India’s ShareChat, a short video-sharing platform backed by Google and Temasek, said on Monday it let go of around 20% of its employees, as startups face increasing pressure from investors to cut costs.
“There is a growing market consensus that the current global economic downturn would be a much more sustained one, and we thus have to, unfortunately, seek more cost savings by reducing our team size,” ShareChat Chief Executive Officer Ankush Sachdeva said in an internal memo seen by Reuters.
Indian startups raised $24 billion last year, a third lesser than in 2021, according to Venture Intelligence.

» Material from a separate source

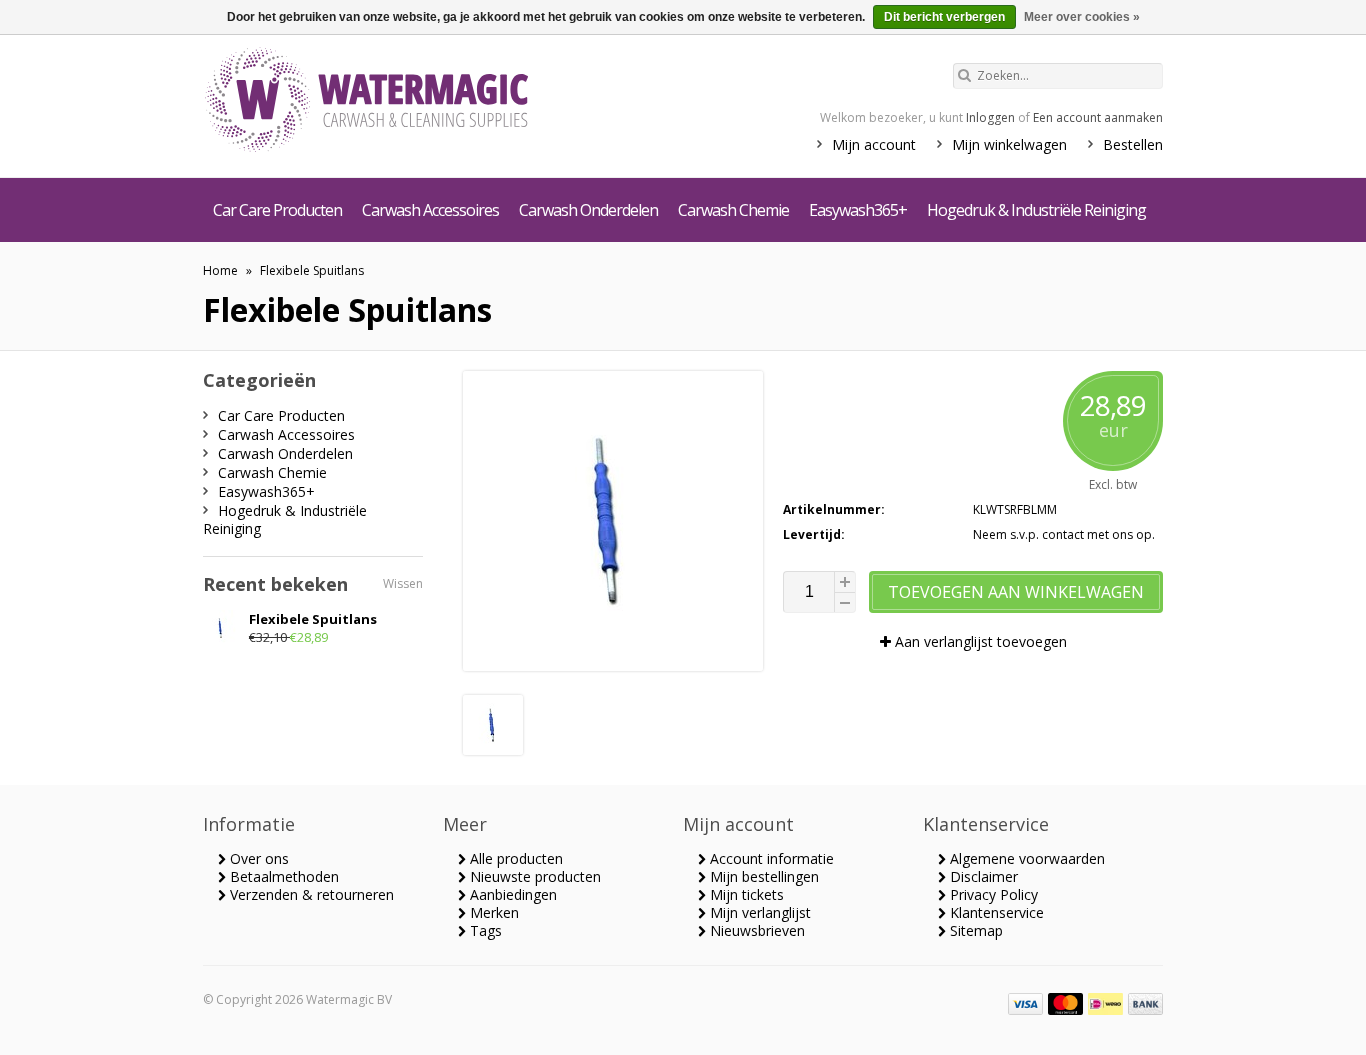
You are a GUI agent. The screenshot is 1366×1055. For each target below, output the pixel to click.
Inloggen (990, 117)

They have let go thousands of employees in recent months to become profitable, as investors have become more circumspect of high valuations in a turbulent stock market that has hammered tech shares across the globe.
ShareChat also said it had over the last six months “aggressively optimised costs” across its business including in marketing and infrastructure.
“As capital becomes expensive, companies need to prioritise their bets and invest in the highest-impact projects only,” a ShareChat spokesperson said. “We aim to sail through the uncertain global economic conditions over 2023 and 2024.”
Valued at $5 billion, Bengaluru-based ShareChat has more than 2,200 employees and is spreading its team globally across India, the United States and Europe, according to its website.
It was not immediately clear if ShareChat has updated its website since the decision to reduce its workforce.
ShareChat confirmed employees would get two weeks’ pay for every year served and employee stock ownership plans will continue to vest as per schedule until April 30.